According to the Consortium on School Networking, in 2021, 30 states enacted 51 new laws addressing cybersecurity in one way or another. There were at least 120 others proposed by legislators in 40 states directly or indirectly addressing cybersecurity in schools that did not pass, CoSN said.

“The most common new state cybersecurity laws focused on: mandatory cyber incident reporting (7 states); cyber governance changes (6 states); dedicated cybersecurity funding for state agencies (6 states); required state level cybersecurity planning or landscape assessments (5 states); and providing “Sunshine Law” exceptions to permit withholding of sensitive cybersecurity information from public scrutiny (3 states),” said CoSN’s 2021 State and Federal Cybersecurity Policy Trends: Insights for Education Technology Leaders & Policymakers report.

K–12 public schools are now required in seven states — Arkansas, Georgia, Indiana, New Hampshire, North Dakota, Texas, and West Virginia — to report any cyber incident to their designated state education or security agency.
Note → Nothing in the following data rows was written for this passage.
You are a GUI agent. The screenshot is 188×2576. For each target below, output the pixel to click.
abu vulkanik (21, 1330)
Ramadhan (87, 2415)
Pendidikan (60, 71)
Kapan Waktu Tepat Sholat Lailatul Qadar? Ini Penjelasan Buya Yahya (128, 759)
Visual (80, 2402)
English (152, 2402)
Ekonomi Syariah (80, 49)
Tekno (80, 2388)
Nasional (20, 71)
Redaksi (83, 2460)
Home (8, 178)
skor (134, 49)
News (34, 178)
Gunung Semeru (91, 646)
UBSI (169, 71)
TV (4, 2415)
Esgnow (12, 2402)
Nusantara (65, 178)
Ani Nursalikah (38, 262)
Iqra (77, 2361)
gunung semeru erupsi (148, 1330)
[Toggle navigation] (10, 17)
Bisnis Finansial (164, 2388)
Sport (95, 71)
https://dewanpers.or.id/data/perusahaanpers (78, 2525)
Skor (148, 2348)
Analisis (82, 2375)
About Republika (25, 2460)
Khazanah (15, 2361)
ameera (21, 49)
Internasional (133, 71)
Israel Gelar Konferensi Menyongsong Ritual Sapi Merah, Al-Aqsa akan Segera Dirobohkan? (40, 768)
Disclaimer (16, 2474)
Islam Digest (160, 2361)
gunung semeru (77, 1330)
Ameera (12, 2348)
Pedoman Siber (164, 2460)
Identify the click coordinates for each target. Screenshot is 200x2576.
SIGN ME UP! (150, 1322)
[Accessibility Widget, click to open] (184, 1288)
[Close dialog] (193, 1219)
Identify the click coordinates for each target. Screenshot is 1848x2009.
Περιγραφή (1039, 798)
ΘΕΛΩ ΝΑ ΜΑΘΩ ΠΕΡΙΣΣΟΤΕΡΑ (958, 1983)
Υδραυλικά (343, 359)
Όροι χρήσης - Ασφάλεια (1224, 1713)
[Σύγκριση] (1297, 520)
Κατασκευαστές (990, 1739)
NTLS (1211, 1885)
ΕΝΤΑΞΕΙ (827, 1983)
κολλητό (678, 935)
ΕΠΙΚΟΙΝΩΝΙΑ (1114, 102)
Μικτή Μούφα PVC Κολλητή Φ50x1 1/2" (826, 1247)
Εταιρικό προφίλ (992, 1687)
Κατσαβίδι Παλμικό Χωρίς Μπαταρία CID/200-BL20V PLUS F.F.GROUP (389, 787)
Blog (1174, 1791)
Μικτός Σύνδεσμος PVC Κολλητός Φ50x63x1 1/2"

None of those new laws explicitly require districts to disclose cyberattacks to their stakeholders nor to the students or staff whose private information may have been compromised; in some states, such as Texas and Georgia, the records of school cyber incidents are considered exempt from Freedom of Information laws.

Rules governing whether public schools need to disclose cyber incidents and data breaches remain murky at the federal level, as well.

The government spending bill signed by President Joe Biden last Friday includes a new requirement for “critical infrastructure operators” to report a cyber incident or a ransomware payment, and it’ll be up to the Cybersecurity and Infrastructure Agency to decide — as it irons out the details and writes the new regulations over the next two years — who will collect those reports for each type of organization.

Even that may not impact K–12 schools, though, Levin said, because they are not explicitly designated as “critical infrastructure.”

“K–12 schools are kind of critical infrastructure and also kind of not — they’re in this weird gray zone,” he said. “The designation of ‘critical infrastructure’ is determined by Congress. State and local government agencies are considered critical, and public K–12 schools are considered a part of state/local government agencies. But they’re largely ignored in all these top-level discussions by policymakers.”

There have been other recent efforts in Congress to not only help K–12 schools address cyber vulnerabilities but also require them to disclose cyberattacks and share information to help each other avoid further costly breaches. None of those bills have made it out of committee.

The K–12 Cybersecurity Act of 2021 is also likely to fall short, Levin predicted. “They didn’t give CISA any money to do any actual work; the law charges CISA with writing a report and making recommendations, but CISA can’t propose any new regulations. They will issue guidance — probably guidance that already exists — and repackage it for schools.”

There is plenty of advice for school districts on how to protect their environments, Levin noted. “Advice, or a lack of guidance, is not what is holding schools back,” he said. “It’s a lack of resources and a lack of oversight. Schools are mostly viewed as the place where you train cybersecurity workers of the future. What we are trying to convey is schools are under assault right now from cybercriminals, and schools need support right now.”

Levin said he’s somewhat optimistic that the CISA report resulting from the K–12 Cybersecurity Act — which is expected any day now — will build momentum in Congress: “My hope is that the forthcoming report will result in some new legislation bringing more support and more resources to K–12 schools to help them defend themselves better.”